夏期講習二日目を終え、俺は龍の家に着くなり、龍には今日から、夏休み肩もみの刑を与えた。
本当は、夏休みの宿題の刑にでも処するべきかとも考えたが、俺より成績の悪いヤツに任せたら、結果は目に見えてるので止めた。

「翔太ぁ〜〜!」

「…――」

ふっ、悪いな龍。
俺はこう見えても結構根に持つ方なんだよ。傷口を抉られて黙っていられるほどお人好しじゃないんだよ。――まぁ、肩もみだけで罪を見逃すだけでも有り難いと思ってもらわないと。

「はい、ご苦労さん!」

「はぁぁぁ〜〜!」

「…‥」

――ホントは、倉橋クンが提供してくれた案だったりする。その時の倉橋クンのニヒルな顔は忘れはしない…。



「え、飯食わないの?」

「あぁ、今日は帰るよ。…兄貴が飯作って待ってるんだよ」

「…‥へぇ。

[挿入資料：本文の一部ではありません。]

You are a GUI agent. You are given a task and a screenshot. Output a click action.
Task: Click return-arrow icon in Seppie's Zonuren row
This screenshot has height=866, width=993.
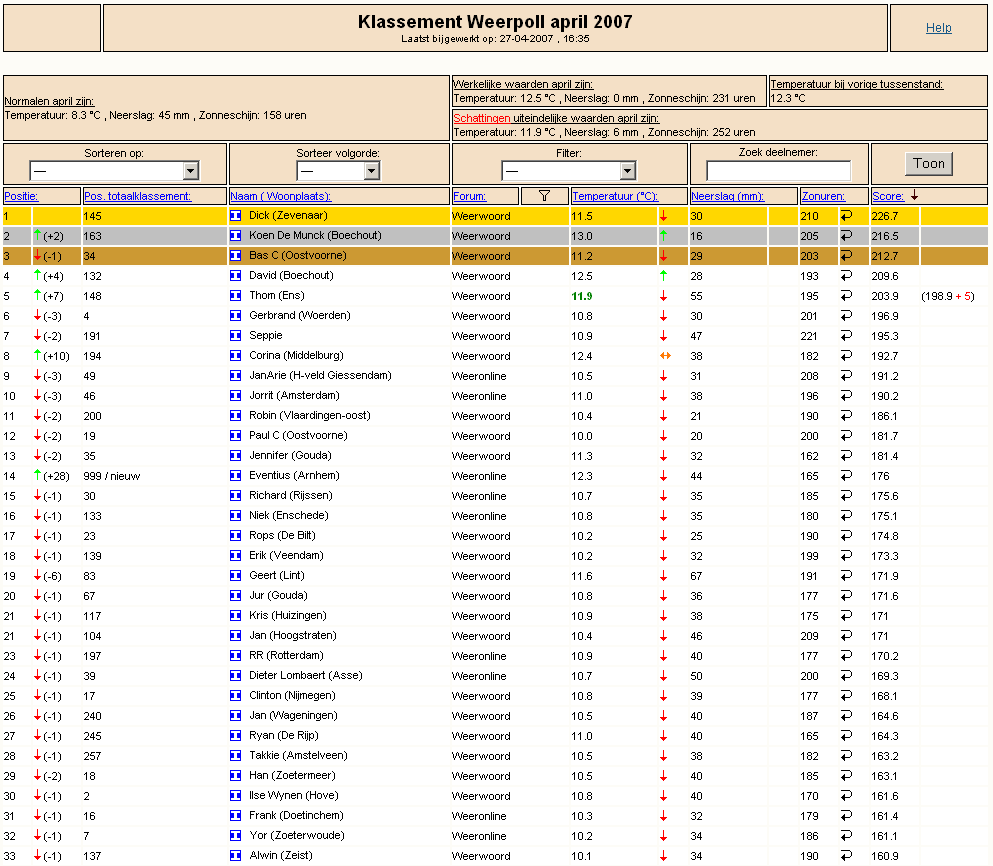click(846, 335)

ふぅーん。愛しの怜治さんが待っ…ふぎぃっ!」

「あぁ悪い。足が勝手にっ…!」

「〜〜っ、」

懲りずにまた調子に乗った龍の足に天誅を下してやった。激痛に言葉も出せない龍。なぁ、お前は学習能力がないのか?兄貴の話しは俺にとって、今やNGワードに相当するのだ。
痛みに耐えながら律儀に玄関まで見送ってくれた龍。けど、まだ警戒心を解けない俺はそれを冷ややかな視線で送り返した。

「じゃあまた明日」

「しょ、翔太ごめんよぉ!俺、また無神経なことを――」

「っ、…」

龍の雄叫びはドアを閉めてからも続いたが、俺はスルーした。

俺が鈍感ならお前は無神経だ。
あぁ、鈍感より質が悪いぜ。
アイツって、本当にバカだし時々ムカつく所もあるけど、憎めないのはやっぱりアイツの人徳なんだろうなぁ…。
なんか悔しいけど…




 ・
 ・


「おかえり」

「っ…あ、兄貴!おまっ…玄関の前で何やってんだよ?!」

「待ち伏せ」

「…へ、誰を?」

「翔太」

「‥……あ、あー‥俺‥?」

兄貴の甘笑みキャラが未だ板に付かず、戸惑うばかり。

「飯出来てるぞ」

「あ、あぁ‥そう」

「今日は親子丼だ」

「そう…、」

俺がそう返すと途端、俺の肩にそっと手を置いた兄貴。
俺の凍るように強張った身体を、兄貴が気付かないはずもなく和らげようと俺の髪を優しく梳いてきたが、この行為が返って俺の冷静さを奪っていく。

「…あ、に――」

「翔太、好きだよ…」

「…っ、」

「お前はやっぱり…可愛いな? そうやって、何もかも分からなくて戸惑ってるお前は可愛い」

「バ、バカにしてんのかよ!」

「違うよ――」

いきり立った自分に対し、兄貴が触れる俺の肩にさらに力を加えると、今度は自身の身体にゆっくりと抱き寄せた。


「翔太…」

「…‥ちょっ、」

「お前を愛してる…」

「…‥」

「お前のすべてが好きだよ…」

「‥キザなこと言うなよ」


切なそうにクサい台詞を囁く兄貴だったけど、俺はその手を拒絶することができなかった。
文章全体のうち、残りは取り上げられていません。